[Page and screen pointing data]
* start *

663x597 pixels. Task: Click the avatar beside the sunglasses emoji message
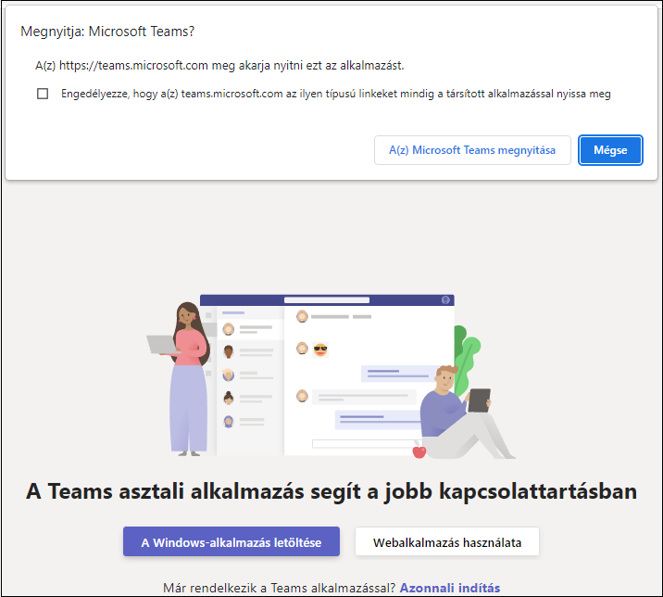tap(302, 349)
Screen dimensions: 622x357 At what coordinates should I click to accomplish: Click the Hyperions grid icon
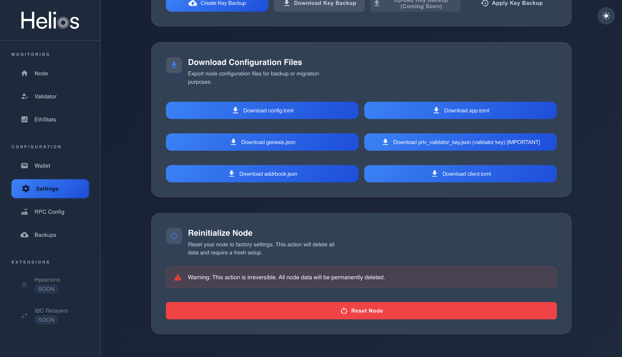point(24,284)
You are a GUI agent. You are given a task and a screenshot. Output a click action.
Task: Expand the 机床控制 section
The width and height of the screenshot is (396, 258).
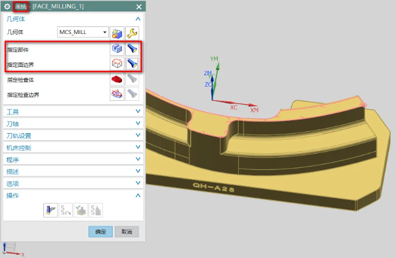pyautogui.click(x=138, y=147)
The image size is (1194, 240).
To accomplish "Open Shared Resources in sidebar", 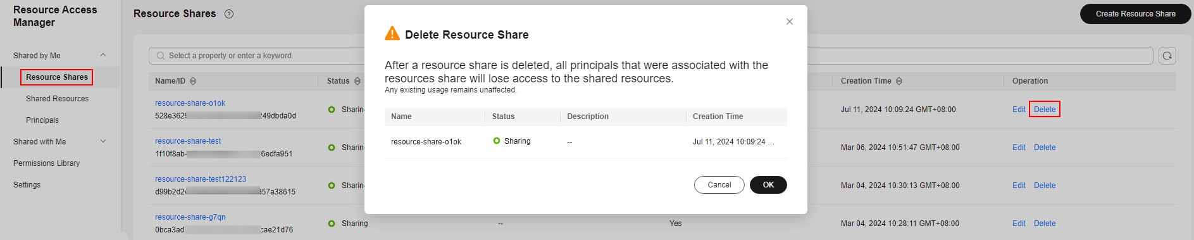I will point(57,99).

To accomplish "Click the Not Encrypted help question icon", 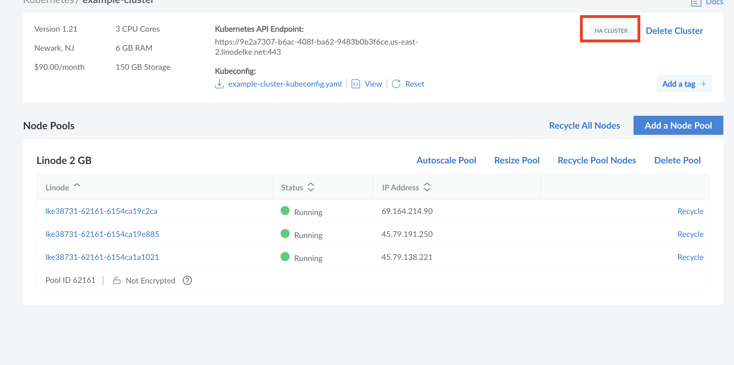I will pos(187,280).
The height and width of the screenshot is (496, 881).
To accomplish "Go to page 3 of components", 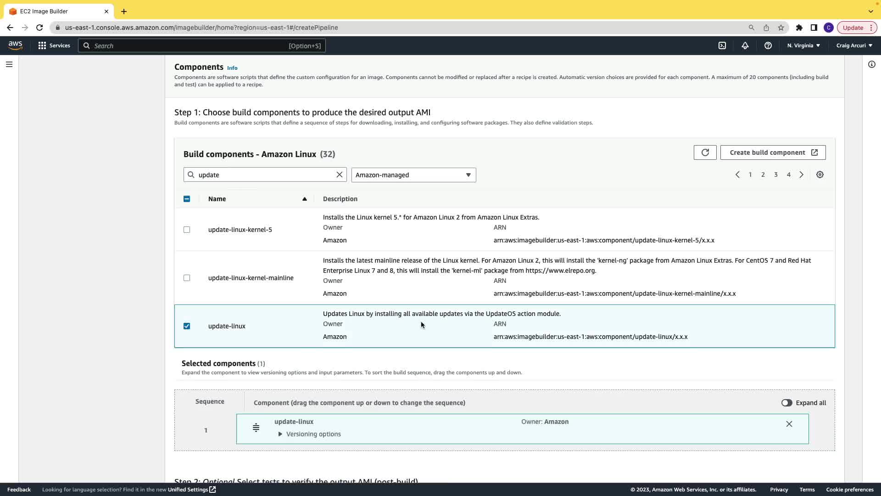I will [776, 175].
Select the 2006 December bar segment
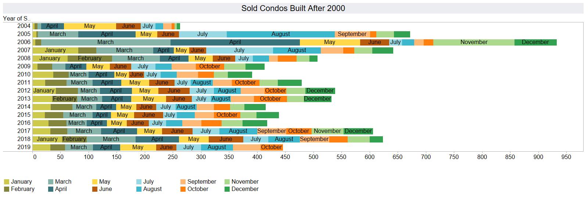This screenshot has height=202, width=588. coord(535,42)
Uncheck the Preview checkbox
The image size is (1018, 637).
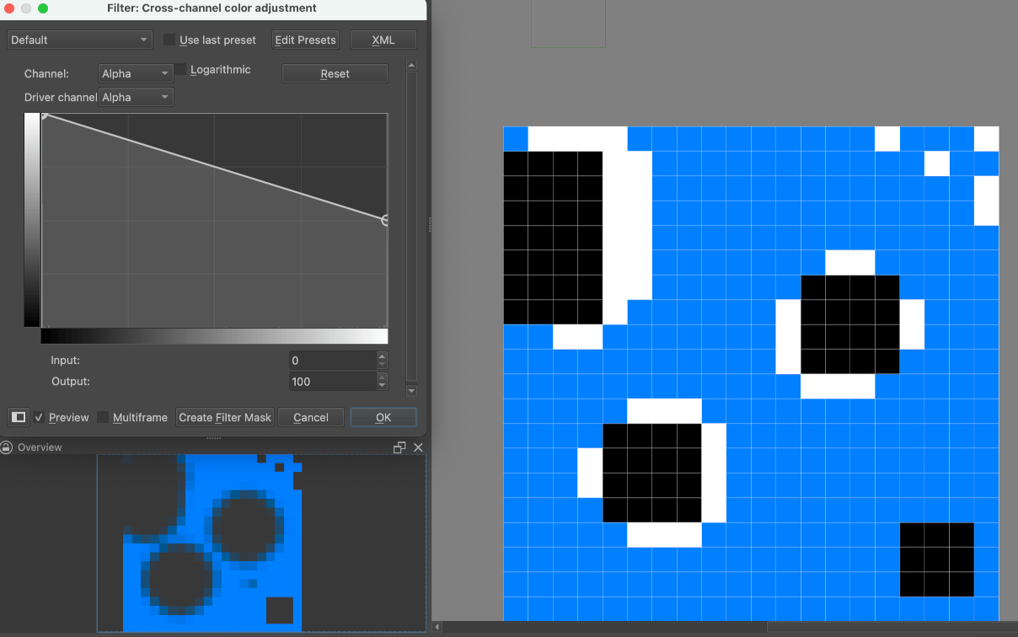pyautogui.click(x=39, y=417)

* end *

Please give the entries, starting at the very first line and ending at the line containing "pyautogui.click(x=138, y=147)", as a JSON list of strings with one string per line and blank lines skipped. Leave the pictures out of the answer.

Exercise result:
[
  "663x597 pixels. Task: Click the avatar beside the sunglasses emoji message",
  "tap(302, 349)",
  "Screen dimensions: 622x357 At what coordinates should I click to accomplish: Click the Hyperions grid icon",
  "point(24,284)",
  "You are a GUI agent. You are given a task and a screenshot. Output a click action.",
  "Task: Expand the 机床控制 section",
  "The width and height of the screenshot is (396, 258).",
  "pyautogui.click(x=138, y=147)"
]